Iran dismissed on Tuesday European Union criticism about its missile program and human rights abuses, calling it "non-constructive", as its second MOST senior diplomat travelled to France for talks.
On Monday, the EU issued its "conclusions" about Iran in a statement that backed the trade mechanism set up by it biggest three members but also voiced concern over Iran's behavior in some areas. The trade mechanism is a new instrument designed to shield Iran from U.S. sanctions while Europe hopes to contain its regional policies.
The European Union's biggest concern voiced in the statement is Iran's ballistic missile program, but it also urged Iran to stop activity that deepened mistrust and destabilized the region.
The Iranian foreign ministry said Iran’s missile program was "defensive and deterrent" and Iran would never negotiate over it with other countries.
"Clear threats against the Islamic Republic is not constructive, efficient and helpful, and it is not in line with regional security and real interests of Europe," Iran's foreign ministry said in a statement published by the Tasnim news agency, run by the Islamic Revolution Guard Corps.
Iran on Tuesday also ruled out linkage between the new trade mechanism and anti-money laundering, anti terror financing legislation.

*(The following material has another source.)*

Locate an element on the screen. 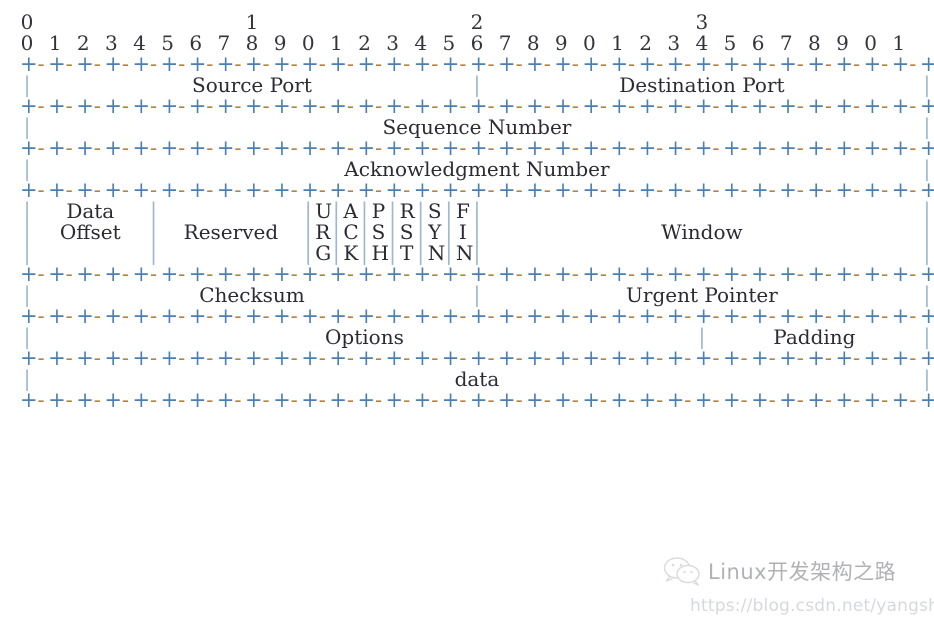 This screenshot has height=624, width=934. bit-ruler-26: 6 is located at coordinates (758, 43). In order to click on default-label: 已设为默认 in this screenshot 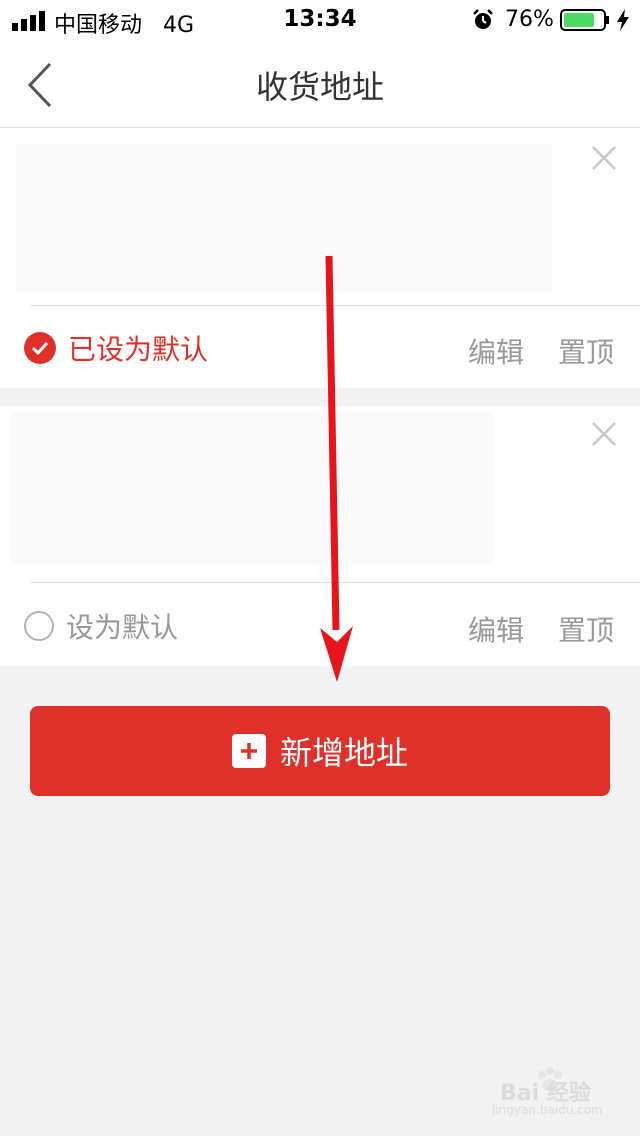, I will do `click(138, 350)`.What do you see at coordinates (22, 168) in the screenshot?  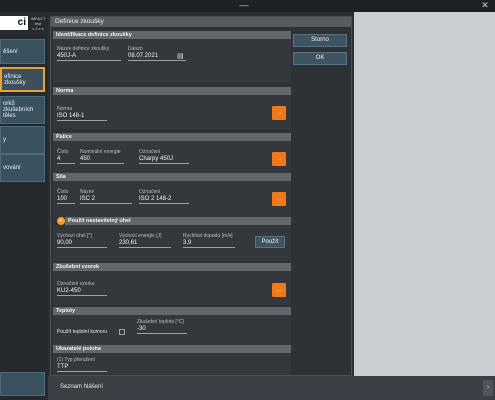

"Linking implementation of this mechanism... with the requirements of institutions such as the FATF is unacceptable," the foreign ministry said, referring to the international Financial Action Task Force.
Iran is on an FATF blacklist drawn up to counter money laundering and the financing of terrorist groups, but the Paris-based organization has suspended counter-measures since 2017 while Tehran works on reforms.

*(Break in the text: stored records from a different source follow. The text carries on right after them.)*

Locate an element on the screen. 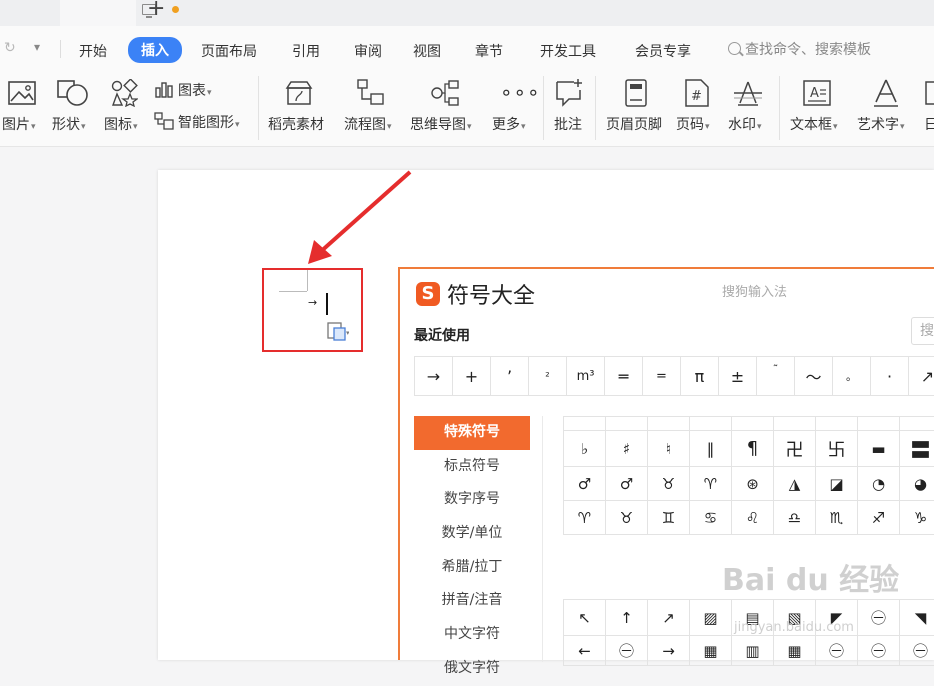 The image size is (934, 686). textbox-label: 文本框 is located at coordinates (811, 125).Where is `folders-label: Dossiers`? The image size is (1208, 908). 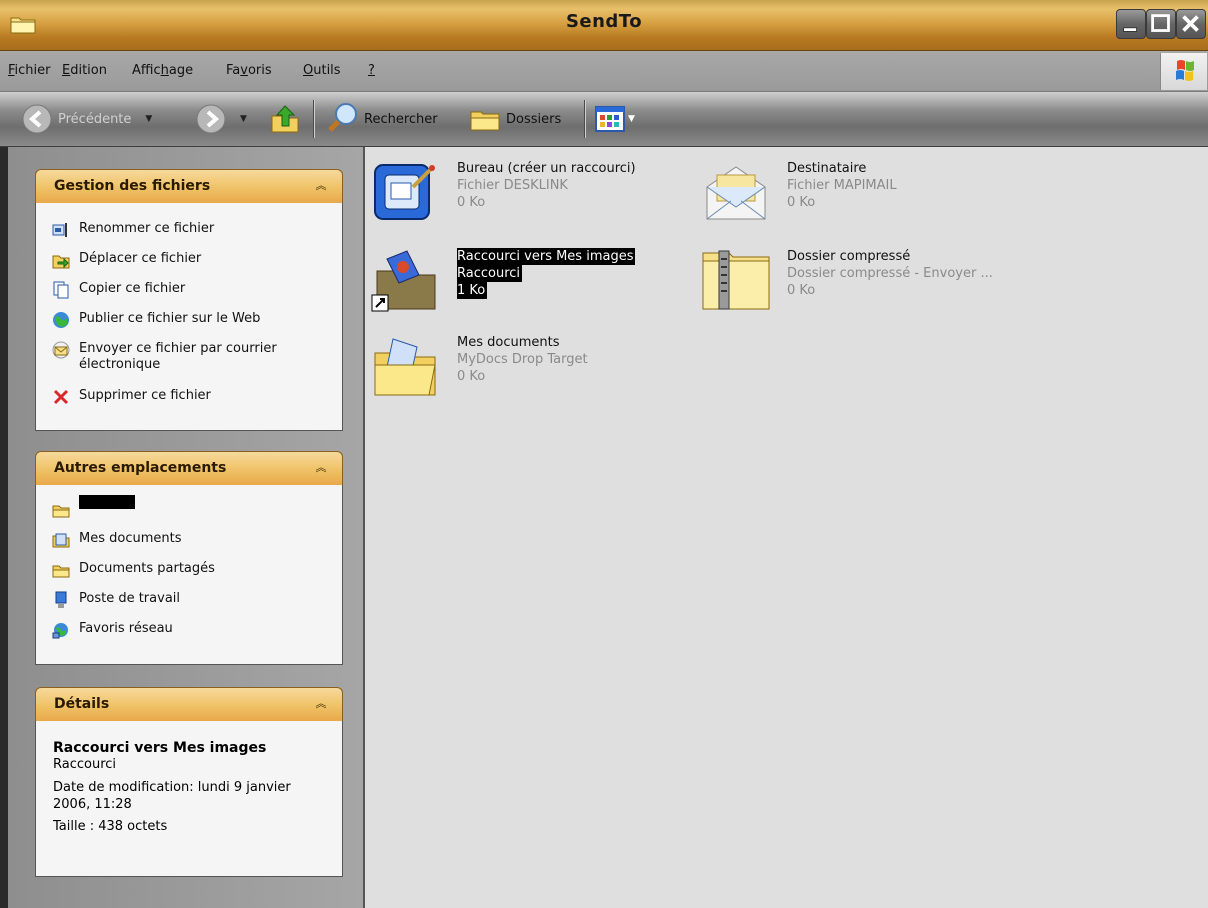
folders-label: Dossiers is located at coordinates (534, 119). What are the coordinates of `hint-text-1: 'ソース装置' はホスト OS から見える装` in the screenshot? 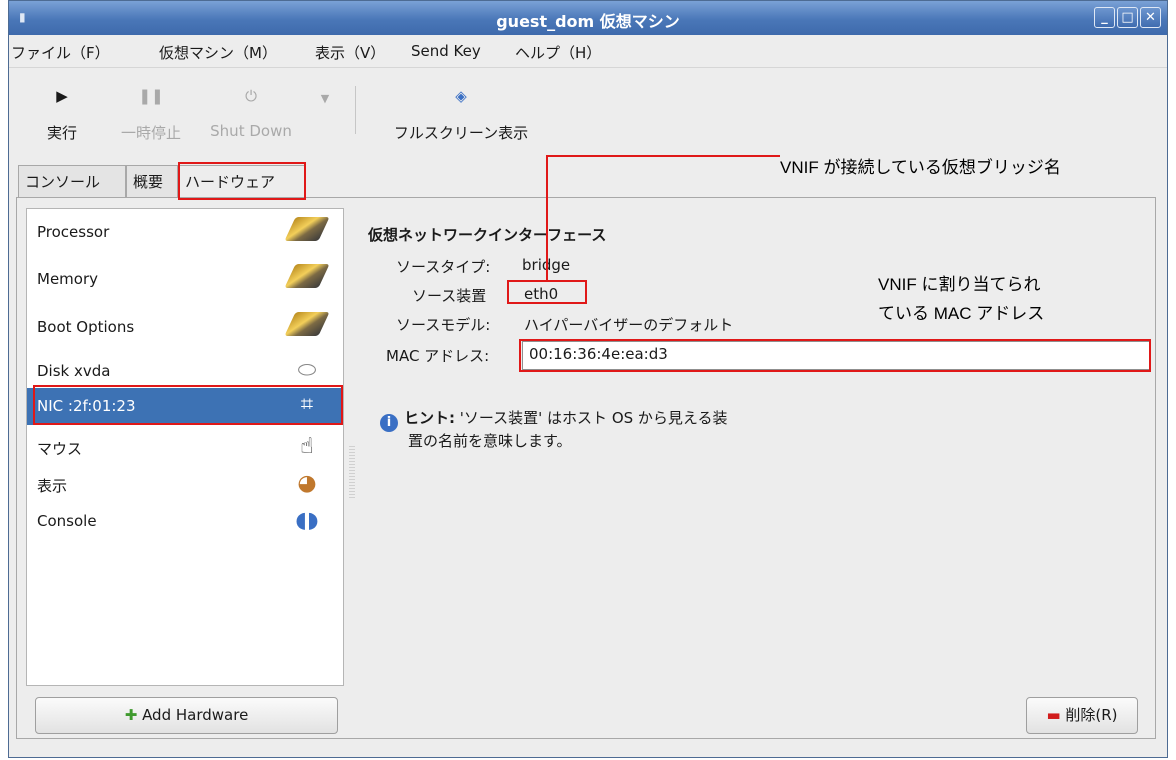 It's located at (594, 418).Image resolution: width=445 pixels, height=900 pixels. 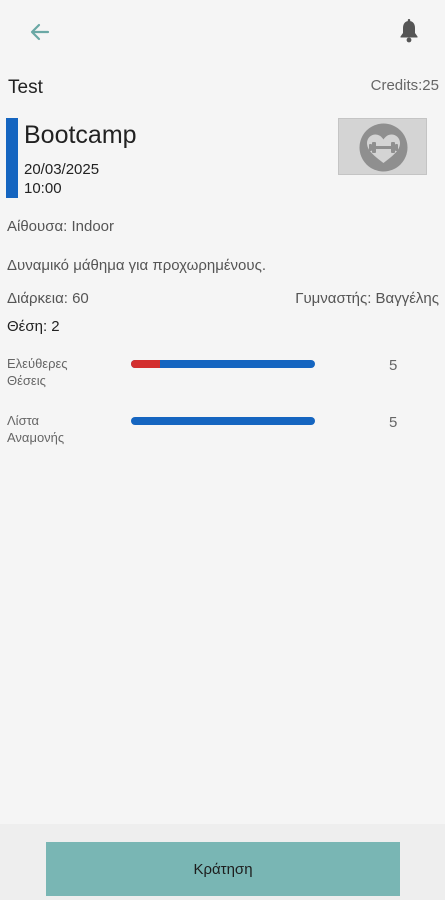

However, it was announced on Tuesday that the political deputy of Iran's foreign ministry Abbas Araqchi had left for France on Monday to hold talks with his counterpart in Paris.

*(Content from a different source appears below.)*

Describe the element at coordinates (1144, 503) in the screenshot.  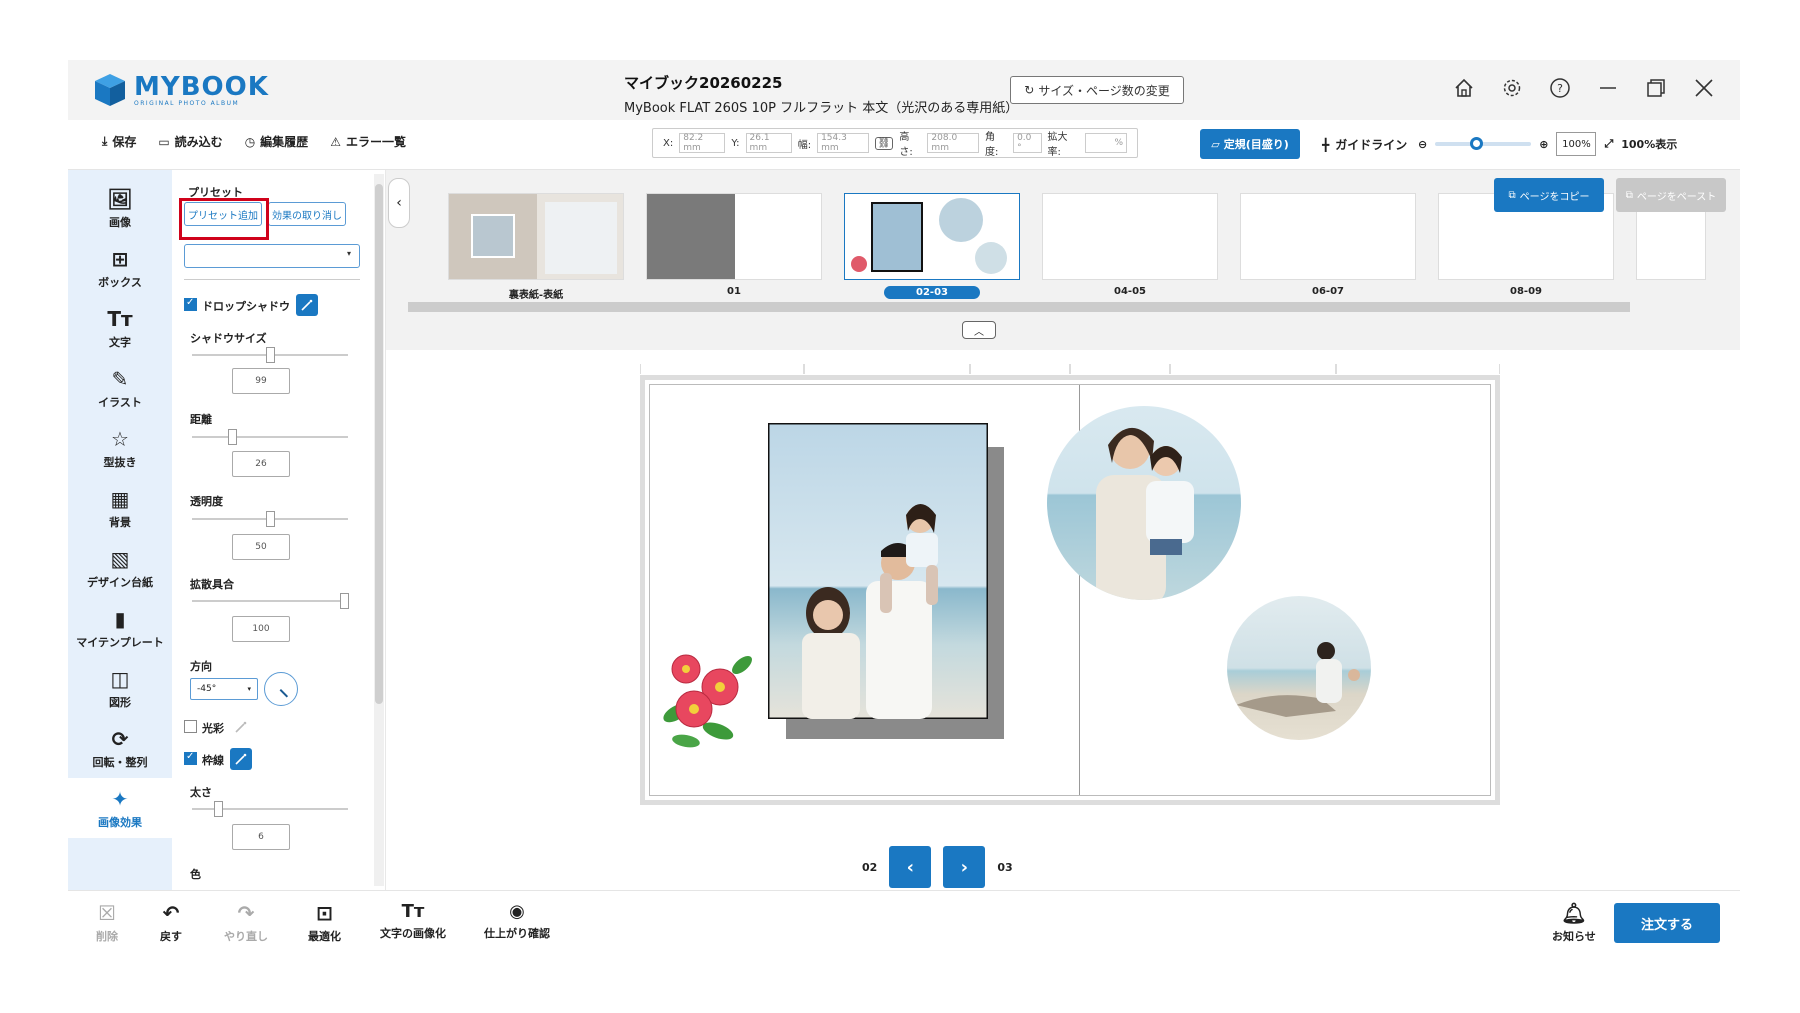
I see `circle-photo-mother-daughter` at that location.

This would be the sixth round of bilateral talks between the two countries and Iran's state broadcaster releasing the news said the one-day trip was scheduled beforehand. Iranian media reports that besides other issues the trade mechanism will also be discussed.
The European Union said in its 12-point statement that it was committed to the landmark 2015 nuclear deal with Iran that U.S. President Donald Trump pulled out of last May.
Last week, Britain, France and Germany launched a system to facilitate non-dollar trade with Iran in areas not violating U.S. sanctions, with the intention of expanding it in the future.
However, the EU warned that it could no longer tolerate what it said were Iranian assassination plots on its soil.
Iran's foreign ministry rejected the warning.
"Raising such baseless and hollow accusations while known terrorist and criminal groups are free in Europe, is non-constructive at this stage, and is in line with the goals of enemies who seek to undermine Iran’s relations with Europe," it said.
The ministry welcomed the new channel for non-dollar trade, known as the Instrument In Support Of Trade Exchanges (INSTEX), but called it "late and inadequate".
Iran warned that it would revise relations with Europe if it did not benefit economically from INSTEX.